Introduction

In Linux storage management, ensuring data availability, reliability, and performance is paramount. Device Mapper Multipath stands as a robust solution designed to address these critical requirements within a storage environment. This technology, integral to the Linux kernel, facilitates the efficient management of multiple paths to storage devices, offering enhanced fault tolerance and load balancing.
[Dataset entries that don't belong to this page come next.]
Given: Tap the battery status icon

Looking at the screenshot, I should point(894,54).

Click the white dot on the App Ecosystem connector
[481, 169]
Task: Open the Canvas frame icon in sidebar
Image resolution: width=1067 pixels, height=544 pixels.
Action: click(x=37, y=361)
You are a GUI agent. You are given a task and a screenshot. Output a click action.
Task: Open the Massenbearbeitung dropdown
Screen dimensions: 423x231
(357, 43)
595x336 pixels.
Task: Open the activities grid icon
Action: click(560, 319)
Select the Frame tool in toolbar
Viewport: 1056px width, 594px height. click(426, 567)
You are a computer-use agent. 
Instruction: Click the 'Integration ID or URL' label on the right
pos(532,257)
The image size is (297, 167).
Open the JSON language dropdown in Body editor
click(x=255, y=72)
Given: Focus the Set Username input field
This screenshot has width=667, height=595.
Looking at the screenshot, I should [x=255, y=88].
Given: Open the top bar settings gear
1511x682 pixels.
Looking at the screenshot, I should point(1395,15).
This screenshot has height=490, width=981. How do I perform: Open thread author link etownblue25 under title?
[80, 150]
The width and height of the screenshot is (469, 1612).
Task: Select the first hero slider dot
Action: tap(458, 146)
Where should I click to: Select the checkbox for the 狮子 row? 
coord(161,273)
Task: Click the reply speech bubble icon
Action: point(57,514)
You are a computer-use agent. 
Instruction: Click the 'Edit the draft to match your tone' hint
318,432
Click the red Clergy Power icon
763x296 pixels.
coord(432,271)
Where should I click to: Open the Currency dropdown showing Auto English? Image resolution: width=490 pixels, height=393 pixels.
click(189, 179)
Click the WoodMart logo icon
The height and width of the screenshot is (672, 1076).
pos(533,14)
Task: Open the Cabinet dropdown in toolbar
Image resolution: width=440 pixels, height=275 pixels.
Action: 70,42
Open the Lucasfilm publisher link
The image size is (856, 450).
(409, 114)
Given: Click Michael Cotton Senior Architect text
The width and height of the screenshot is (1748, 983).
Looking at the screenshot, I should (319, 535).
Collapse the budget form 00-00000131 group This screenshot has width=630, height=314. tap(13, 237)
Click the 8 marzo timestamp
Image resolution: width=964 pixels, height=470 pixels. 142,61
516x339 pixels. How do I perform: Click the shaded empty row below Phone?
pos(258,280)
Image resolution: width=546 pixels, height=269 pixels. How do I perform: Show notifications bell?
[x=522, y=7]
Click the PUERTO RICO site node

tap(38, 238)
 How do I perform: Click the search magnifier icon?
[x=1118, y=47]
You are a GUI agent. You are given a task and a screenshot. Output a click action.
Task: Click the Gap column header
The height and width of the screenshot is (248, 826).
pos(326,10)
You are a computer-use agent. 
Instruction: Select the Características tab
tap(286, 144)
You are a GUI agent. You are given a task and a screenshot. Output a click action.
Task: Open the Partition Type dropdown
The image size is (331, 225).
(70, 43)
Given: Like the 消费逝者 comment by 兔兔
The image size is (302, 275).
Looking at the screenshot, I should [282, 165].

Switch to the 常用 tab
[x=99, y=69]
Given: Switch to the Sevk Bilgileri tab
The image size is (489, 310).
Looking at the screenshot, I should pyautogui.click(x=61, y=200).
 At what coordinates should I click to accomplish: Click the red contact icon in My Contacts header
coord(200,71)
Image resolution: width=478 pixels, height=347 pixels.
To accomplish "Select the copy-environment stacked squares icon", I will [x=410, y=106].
Device Mapper Multipath, commonly known as DM Multipath, is a Linux kernel feature that enables the aggregation of multiple physical paths to storage devices into a single logical device. It plays a pivotal role in storage area network (SAN) environments where multiple paths exist between server nodes and storage arrays.

The primary purpose of DM Multipath is to ensure high availability and reliability of storage by managing redundant paths to storage devices. By presenting a unified view of these paths to the system, it not only offers fault tolerance against path failures but also enhances I/O performance through load balancing across available paths.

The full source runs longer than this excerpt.